§ **YOUR GOAL**
Below are the records; copy exactly the stretch from the line containing "Select the DHCP node icon" through the line containing "The image size is (281, 868).", both ends included, and nothing else.

::: SOURCE INFORMATION :::

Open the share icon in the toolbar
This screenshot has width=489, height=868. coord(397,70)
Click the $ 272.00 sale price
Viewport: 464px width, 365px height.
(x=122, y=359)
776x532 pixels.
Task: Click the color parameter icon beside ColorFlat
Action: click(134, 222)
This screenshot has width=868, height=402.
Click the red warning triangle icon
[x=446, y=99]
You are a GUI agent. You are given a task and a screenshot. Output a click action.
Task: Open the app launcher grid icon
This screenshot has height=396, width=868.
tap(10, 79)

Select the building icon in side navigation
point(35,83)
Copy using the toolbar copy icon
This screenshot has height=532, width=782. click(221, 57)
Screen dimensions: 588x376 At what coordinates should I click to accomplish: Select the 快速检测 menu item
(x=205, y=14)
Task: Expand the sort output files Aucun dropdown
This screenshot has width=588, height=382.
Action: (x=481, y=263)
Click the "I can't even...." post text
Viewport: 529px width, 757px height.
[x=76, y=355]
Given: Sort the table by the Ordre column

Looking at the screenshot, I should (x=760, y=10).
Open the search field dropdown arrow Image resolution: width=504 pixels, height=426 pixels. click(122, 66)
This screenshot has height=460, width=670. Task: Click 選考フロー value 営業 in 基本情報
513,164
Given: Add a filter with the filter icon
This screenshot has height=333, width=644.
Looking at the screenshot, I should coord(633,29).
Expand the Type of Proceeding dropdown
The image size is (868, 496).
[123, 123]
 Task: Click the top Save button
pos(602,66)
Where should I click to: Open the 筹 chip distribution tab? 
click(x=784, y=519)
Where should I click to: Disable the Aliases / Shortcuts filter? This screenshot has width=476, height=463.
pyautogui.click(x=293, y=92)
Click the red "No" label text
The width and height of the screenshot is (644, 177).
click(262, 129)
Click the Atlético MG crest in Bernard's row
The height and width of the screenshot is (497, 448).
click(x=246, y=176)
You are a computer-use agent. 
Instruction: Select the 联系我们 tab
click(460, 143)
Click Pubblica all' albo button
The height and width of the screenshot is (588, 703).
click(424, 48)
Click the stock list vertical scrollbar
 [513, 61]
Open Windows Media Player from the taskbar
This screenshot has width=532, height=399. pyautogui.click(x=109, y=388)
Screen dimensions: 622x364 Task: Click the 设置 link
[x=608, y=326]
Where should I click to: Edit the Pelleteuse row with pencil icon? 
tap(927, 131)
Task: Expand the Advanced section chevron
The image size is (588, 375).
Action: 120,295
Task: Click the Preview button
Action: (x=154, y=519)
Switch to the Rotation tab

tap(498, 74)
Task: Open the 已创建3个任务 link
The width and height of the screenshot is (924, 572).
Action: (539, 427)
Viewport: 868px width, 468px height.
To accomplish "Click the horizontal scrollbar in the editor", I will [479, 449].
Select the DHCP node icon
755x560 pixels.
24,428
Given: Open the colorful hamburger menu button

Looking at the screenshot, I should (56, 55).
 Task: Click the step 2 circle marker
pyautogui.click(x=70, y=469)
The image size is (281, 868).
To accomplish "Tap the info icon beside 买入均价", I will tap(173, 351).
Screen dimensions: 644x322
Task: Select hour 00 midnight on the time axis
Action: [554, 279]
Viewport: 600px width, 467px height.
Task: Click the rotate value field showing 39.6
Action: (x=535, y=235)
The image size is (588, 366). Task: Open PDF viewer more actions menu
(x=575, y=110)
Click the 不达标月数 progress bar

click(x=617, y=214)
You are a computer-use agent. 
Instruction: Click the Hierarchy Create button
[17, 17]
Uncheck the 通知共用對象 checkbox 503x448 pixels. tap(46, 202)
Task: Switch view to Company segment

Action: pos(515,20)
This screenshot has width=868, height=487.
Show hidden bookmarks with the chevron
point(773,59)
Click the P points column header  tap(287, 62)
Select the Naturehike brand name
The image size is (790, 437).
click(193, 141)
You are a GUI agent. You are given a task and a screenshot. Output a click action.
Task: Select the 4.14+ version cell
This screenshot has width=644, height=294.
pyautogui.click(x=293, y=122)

:::

§ **TASK ANSWER**
Select the DHCP node icon
755x560 pixels.
24,428
Given: Open the colorful hamburger menu button

Looking at the screenshot, I should (56, 55).
 Task: Click the step 2 circle marker
pyautogui.click(x=70, y=469)
The image size is (281, 868).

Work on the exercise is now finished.